> [Exercise brief]
Here are some records. Print all of them exactly.

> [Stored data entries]
......
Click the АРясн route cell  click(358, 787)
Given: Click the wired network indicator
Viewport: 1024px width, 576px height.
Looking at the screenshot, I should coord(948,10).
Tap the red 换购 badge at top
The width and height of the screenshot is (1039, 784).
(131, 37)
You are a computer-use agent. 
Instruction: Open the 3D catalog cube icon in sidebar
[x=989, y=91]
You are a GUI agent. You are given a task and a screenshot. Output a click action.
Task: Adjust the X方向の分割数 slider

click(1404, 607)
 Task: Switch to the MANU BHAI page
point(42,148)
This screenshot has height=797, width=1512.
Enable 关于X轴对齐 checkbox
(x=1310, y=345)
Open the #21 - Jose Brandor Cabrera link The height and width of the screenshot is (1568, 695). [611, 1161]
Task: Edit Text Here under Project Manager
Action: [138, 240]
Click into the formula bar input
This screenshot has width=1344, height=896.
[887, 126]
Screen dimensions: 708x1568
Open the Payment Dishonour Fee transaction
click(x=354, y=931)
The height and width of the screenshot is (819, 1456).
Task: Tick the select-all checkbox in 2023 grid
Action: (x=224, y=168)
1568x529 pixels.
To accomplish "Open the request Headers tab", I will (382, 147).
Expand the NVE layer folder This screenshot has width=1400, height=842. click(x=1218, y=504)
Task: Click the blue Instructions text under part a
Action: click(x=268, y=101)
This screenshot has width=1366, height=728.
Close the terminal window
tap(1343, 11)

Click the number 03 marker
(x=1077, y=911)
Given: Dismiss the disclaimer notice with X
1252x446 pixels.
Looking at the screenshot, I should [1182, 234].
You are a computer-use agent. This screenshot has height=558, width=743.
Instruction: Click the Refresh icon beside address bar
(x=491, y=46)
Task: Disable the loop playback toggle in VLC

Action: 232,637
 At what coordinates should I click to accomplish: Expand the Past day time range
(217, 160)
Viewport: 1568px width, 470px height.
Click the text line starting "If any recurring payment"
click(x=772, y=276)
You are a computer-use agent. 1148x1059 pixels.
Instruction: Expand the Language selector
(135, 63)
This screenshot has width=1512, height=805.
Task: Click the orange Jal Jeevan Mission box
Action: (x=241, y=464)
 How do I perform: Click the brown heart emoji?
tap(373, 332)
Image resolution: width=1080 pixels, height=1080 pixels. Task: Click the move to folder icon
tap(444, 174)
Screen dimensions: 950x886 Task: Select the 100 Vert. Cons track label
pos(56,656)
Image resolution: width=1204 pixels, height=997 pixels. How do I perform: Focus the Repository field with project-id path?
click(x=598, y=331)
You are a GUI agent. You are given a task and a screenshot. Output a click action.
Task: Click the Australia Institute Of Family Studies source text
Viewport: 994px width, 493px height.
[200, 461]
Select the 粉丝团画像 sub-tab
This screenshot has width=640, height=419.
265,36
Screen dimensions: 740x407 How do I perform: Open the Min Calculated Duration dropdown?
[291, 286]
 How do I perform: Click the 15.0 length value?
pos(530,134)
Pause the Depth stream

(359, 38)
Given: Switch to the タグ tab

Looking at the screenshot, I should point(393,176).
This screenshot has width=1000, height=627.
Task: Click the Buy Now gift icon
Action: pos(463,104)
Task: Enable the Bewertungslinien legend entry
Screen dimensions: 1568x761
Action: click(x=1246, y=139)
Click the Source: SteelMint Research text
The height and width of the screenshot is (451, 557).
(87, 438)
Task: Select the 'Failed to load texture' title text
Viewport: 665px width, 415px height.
......
> [Answer box]
Click the АРясн route cell  click(358, 787)
Given: Click the wired network indicator
Viewport: 1024px width, 576px height.
Looking at the screenshot, I should coord(948,10).
Tap the red 换购 badge at top
The width and height of the screenshot is (1039, 784).
(131, 37)
You are a computer-use agent. 
Instruction: Open the 3D catalog cube icon in sidebar
[x=989, y=91]
You are a GUI agent. You are given a task and a screenshot. Output a click action.
Task: Adjust the X方向の分割数 slider

click(1404, 607)
 Task: Switch to the MANU BHAI page
point(42,148)
This screenshot has height=797, width=1512.
Enable 关于X轴对齐 checkbox
(x=1310, y=345)
Open the #21 - Jose Brandor Cabrera link The height and width of the screenshot is (1568, 695). [611, 1161]
Task: Edit Text Here under Project Manager
Action: [138, 240]
Click into the formula bar input
This screenshot has width=1344, height=896.
[887, 126]
Screen dimensions: 708x1568
Open the Payment Dishonour Fee transaction
click(x=354, y=931)
The height and width of the screenshot is (819, 1456).
Task: Tick the select-all checkbox in 2023 grid
Action: (x=224, y=168)
1568x529 pixels.
To accomplish "Open the request Headers tab", I will (382, 147).
Expand the NVE layer folder This screenshot has width=1400, height=842. click(x=1218, y=504)
Task: Click the blue Instructions text under part a
Action: click(x=268, y=101)
This screenshot has width=1366, height=728.
Close the terminal window
tap(1343, 11)

Click the number 03 marker
(x=1077, y=911)
Given: Dismiss the disclaimer notice with X
1252x446 pixels.
Looking at the screenshot, I should [1182, 234].
You are a computer-use agent. This screenshot has height=558, width=743.
Instruction: Click the Refresh icon beside address bar
(x=491, y=46)
Task: Disable the loop playback toggle in VLC

Action: 232,637
 At what coordinates should I click to accomplish: Expand the Past day time range
(217, 160)
Viewport: 1568px width, 470px height.
Click the text line starting "If any recurring payment"
click(x=772, y=276)
You are a computer-use agent. 1148x1059 pixels.
Instruction: Expand the Language selector
(135, 63)
This screenshot has width=1512, height=805.
Task: Click the orange Jal Jeevan Mission box
Action: (x=241, y=464)
 How do I perform: Click the brown heart emoji?
tap(373, 332)
Image resolution: width=1080 pixels, height=1080 pixels. Task: Click the move to folder icon
tap(444, 174)
Screen dimensions: 950x886 Task: Select the 100 Vert. Cons track label
pos(56,656)
Image resolution: width=1204 pixels, height=997 pixels. How do I perform: Focus the Repository field with project-id path?
click(x=598, y=331)
You are a GUI agent. You are given a task and a screenshot. Output a click action.
Task: Click the Australia Institute Of Family Studies source text
Viewport: 994px width, 493px height.
[200, 461]
Select the 粉丝团画像 sub-tab
This screenshot has width=640, height=419.
265,36
Screen dimensions: 740x407 How do I perform: Open the Min Calculated Duration dropdown?
[291, 286]
 How do I perform: Click the 15.0 length value?
pos(530,134)
Pause the Depth stream

(359, 38)
Given: Switch to the タグ tab

Looking at the screenshot, I should point(393,176).
This screenshot has width=1000, height=627.
Task: Click the Buy Now gift icon
Action: pos(463,104)
Task: Enable the Bewertungslinien legend entry
Screen dimensions: 1568x761
Action: click(x=1246, y=139)
Click the Source: SteelMint Research text
The height and width of the screenshot is (451, 557).
(87, 438)
Task: Select the 'Failed to load texture' title text
Viewport: 665px width, 415px height.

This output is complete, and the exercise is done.